Old computers don't get much more obscure than the Sam Coupe, which was designed and built in Wales around 1989 by MGT. It had 512K memory, and a Z80B CPU running at 6MHz (not bad specs, for the era) it might have been the logical upgrade for Sinclair ZX Spectrum owners everywhere, if only the software houses of the day had taken a little more notice of it. Now it remains something of a historical conversation piece.

The SAM Coupé was an eight bit home computer from the early nineties. It ran its own form of BASIC and had a crude disk operating system.

The main problem with the SAM Coupé, apart from the name, was that it was released too late. By its release date in 1989 it was in direct competition with the far superior platforms, the Amiga and Atari ST, which were already fairly well established. Its only advantages were that it was backwardly compatible with most ZX Spectrum 48K games and was cheaper.

It never caught on. The initial release without a disk drive was probably a mistake, tape loading 256K takes a long, long time.

The machine was destined to become a hobbyists machine, with little commercially available software for the platform, users were forced to write their own. Public domain software flourished.

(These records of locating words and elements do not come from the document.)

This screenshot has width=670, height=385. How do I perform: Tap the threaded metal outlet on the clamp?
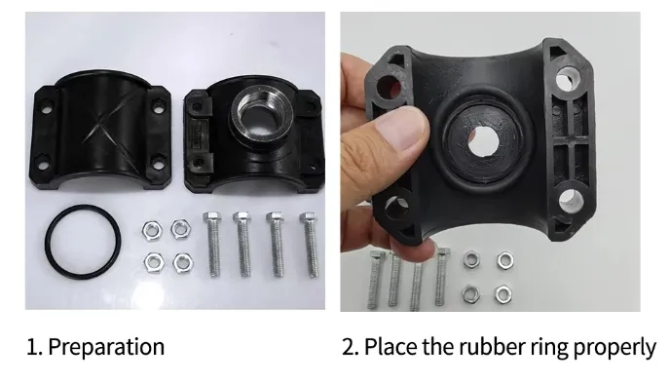click(x=257, y=121)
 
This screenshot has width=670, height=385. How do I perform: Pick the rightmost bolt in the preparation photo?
click(x=311, y=243)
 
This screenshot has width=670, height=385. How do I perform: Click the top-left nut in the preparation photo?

At release the specifications were as follows:

  • Zilog Z80B processor running at 6MHz
  • 256K internal RAM upgradeable to 512Kb. (Up to 4Mb externally.)
  • 2 internal 3.5 floppy drive bays. (The basic model did not come with a disk drive fitted, however.)
  • 6 channel stereo sound
  • Four graphics modes:
    • ZX Spectrum compatible mode.
    • Similar above, but with higher resolution colour attributes. Rarely used.
    • 256 by 192, 16 colour graphics from palette of 128 colours.
    • 512 by 192, 4 colour graphics from palette of 128 colours.
  • Built-in proper QWERTY keyboard
  • SCART output. (Very rare in those days.)
  • Mouse port. (Proprietary interface.)

Rather strangely there were no serial or parallel ports built-in. An extension pack had to be attached to gain these. The proprietary mouse was never released, so a converter to allow more standard mice to be connected was hastily knocked up. There was also a nasty hardware fault whereby a disk left in the drive during power-up could have its contents corrupted.

The radio emissions that spewed from the circuitry were truly horrendous, there is no way in hell it could be released as a consumer product now, with the stringent CE and FCC regulations. In our house I could use the SAM Coupé or we could watch TV, not both at the same time.

The design of the case was distinctive, but not altogether good. It had big blue rubber feet as a feature and the profile looked vaguely like a sports car, hence the name.

The original manufactures, MGT, went bust in 1990. Its founders tried again, under the name of SAM Computers Limited. They lasted until 1992. No more machines were produced after this date, as far as I am aware, despite another company buying the rights to the machine's outdated design.

Despite all the minor faults, it was essentially a good machine. Its lack of software was how I came to learn to program. I now do so professionally, so I can't complain about the SAM too much. It taught me another valuable lesson too: give a new product time to establish itself before you buy it.

The SAM Coupé lives on (in 2001) with a couple of simulators running on the PC and some well-maintained websites, it remains fondly remembered by most people who owned one.